Additional research supports this conclusion. A Minnesota-based study found that vitamin E acetate was detected in all illicit THC cartridges seized by the state’s law enforcement agencies in 2019 but none of those seized in 2018—suggesting that the timing of the introduction of vitamin E acetate to the illicit THC cartridge supply chain lines up with the timing of the EVALI outbreak. In addition, there were much lower rates of EVALI in states with legal recreational marijuana (despite similar rates of vaping), and there was an apparent absence of epidemics in other countries with comparable rates of vaping where illicit THC cartridges are not prevalent.

A chest X-ray taken of a early victim of EVALI in Utah; Credit: AP
A chest X-ray taken of a early victim of EVALI in Utah; Credit: AP

Despite the substantial evidence pointing to vitamin E acetate, it is difficult to rule out the possibility that one or more additional hazardous chemicals apart from vitamin E acetate contributed to the toxicity of illicit THC cartridges, especially considering the lack of regulation and tendency toward unscrupulous conduct within this black market.

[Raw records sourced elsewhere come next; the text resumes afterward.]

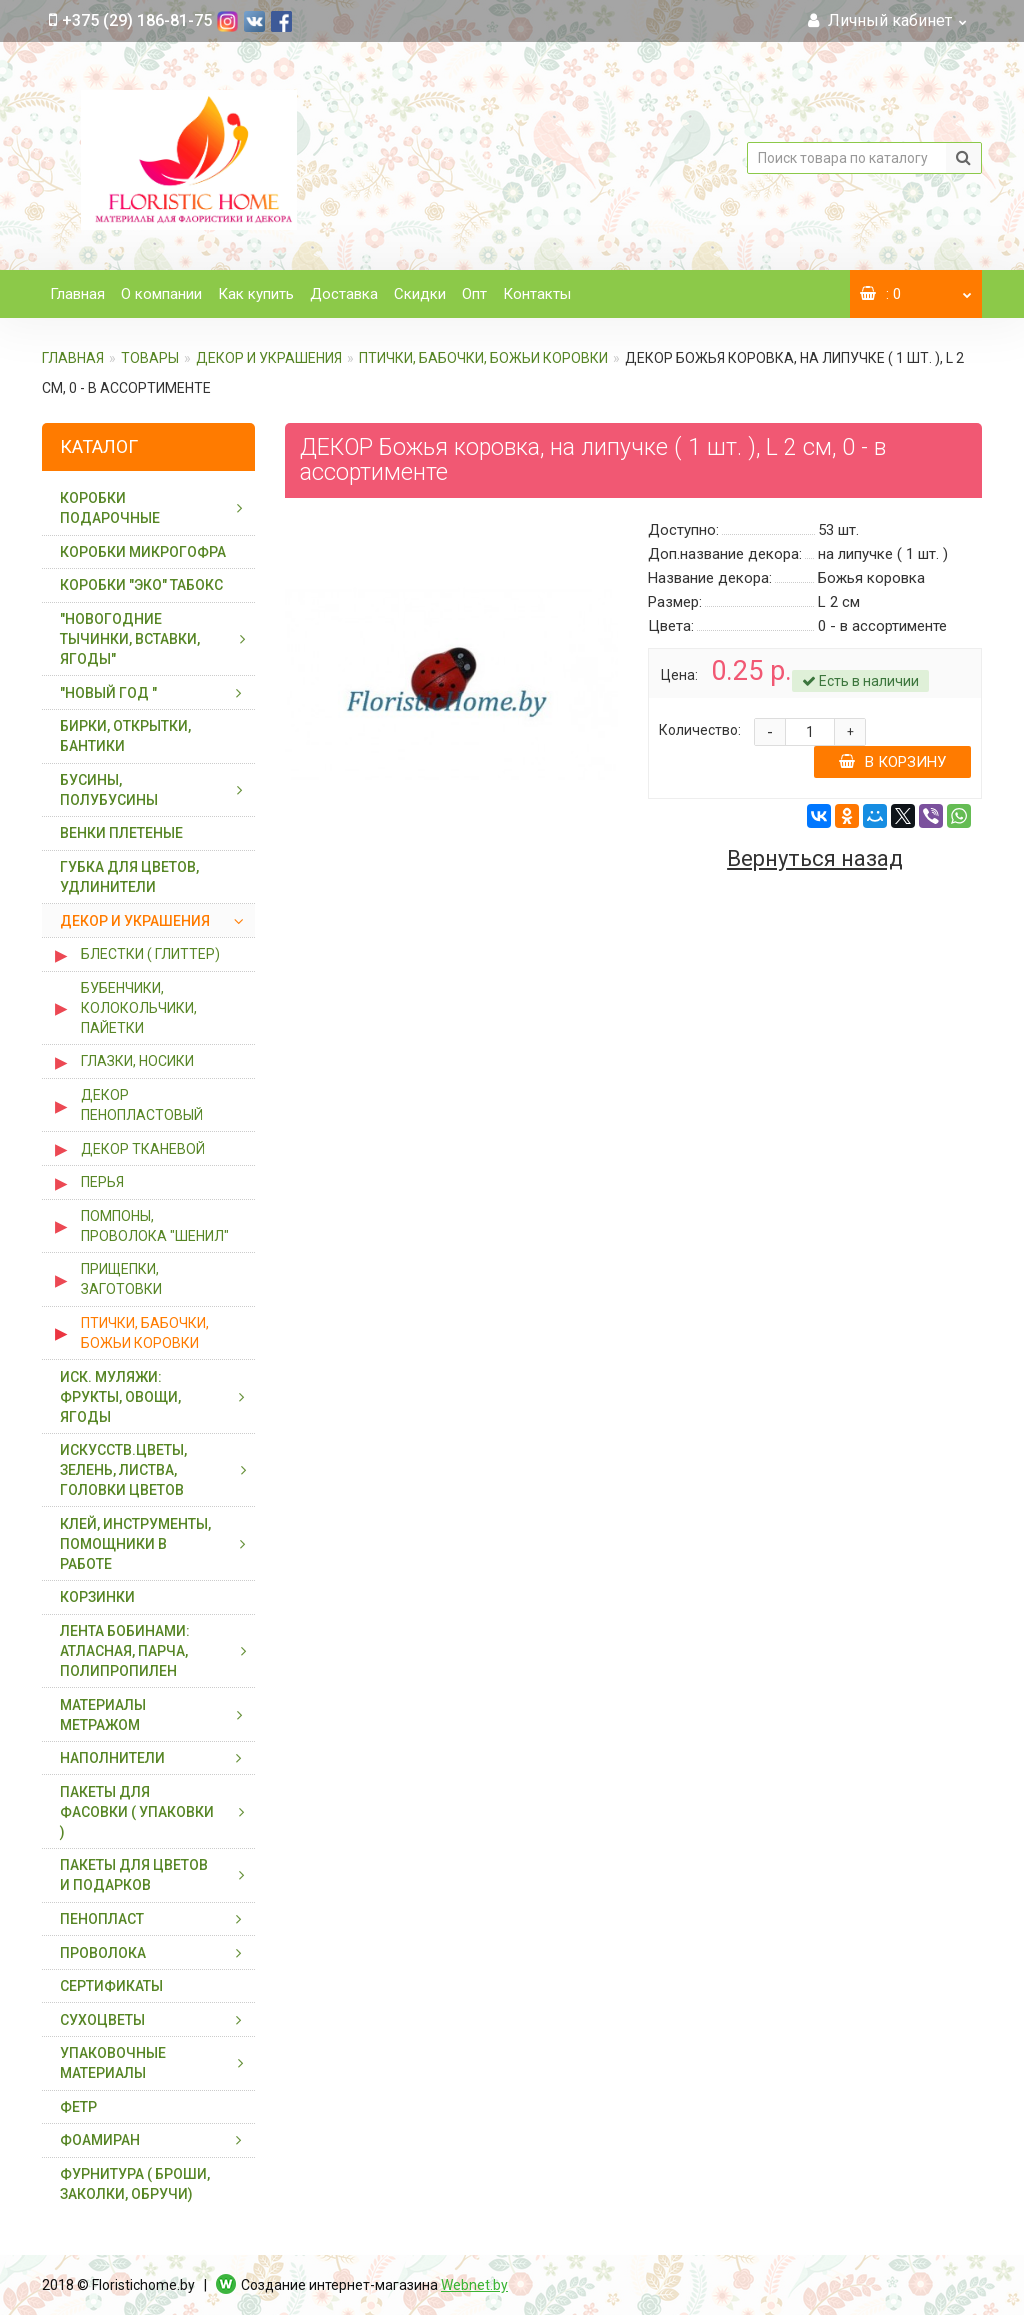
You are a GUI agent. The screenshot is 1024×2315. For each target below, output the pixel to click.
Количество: (700, 730)
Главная (77, 294)
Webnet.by (474, 2285)
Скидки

Importantly, a substantial amount of EVALI patients (14% at last count, though perhaps lower if you include only those rigorously tested) reported exclusive nicotine vaping.  A study that specifically investigated “suspected” EVALI cases (those with EVALI-like symptoms who needed more testing to rule out other conditions) among self-reported exclusive nicotine users found that two minors admitted to using THC cartridges in a subsequent interview when their parents were not present.  This suggests that self-reports may lead to an undercount of THC use, especially among minors. That study also found that those who reported exclusive nicotine vaping were much less likely to be “confirmed” as EVALI cases — meaning testing ruled out all other likely causes —and there were no “confirmed” cases among the nine suspected EVALI patients with no evidence of THC use of any kind (including both self-reports and laboratory tests). While these results suggest that nicotine products were not a primary cause of EVALI, a potential role for nicotine products cannot be entirely ruled out given the relatively small number of exclusive nicotine users included in the analysis.

Lessons from EVALI

The EVALI epidemic should be extremely concerning for both regulators around the world and for individuals who vape or might consider doing so. The obvious direct implication is that there are very real, short-term dangers associated with illicit THC products in the United States. However, the deeper lesson is that there are inherent short and long-term risks associated with introducing untested and unregulated products of uncertain toxicity to the very sensitive tissues of the lungs and respiratory system through vaping. A product such as vitamin E acetate would not have appeared on its face to be likely to cause acute injury and death. But so long as products are introduced to the market with minimal or no pre-market analysis of the dangers they might pose, there will continue to be the potential for unpleasant surprises with disastrous consequences.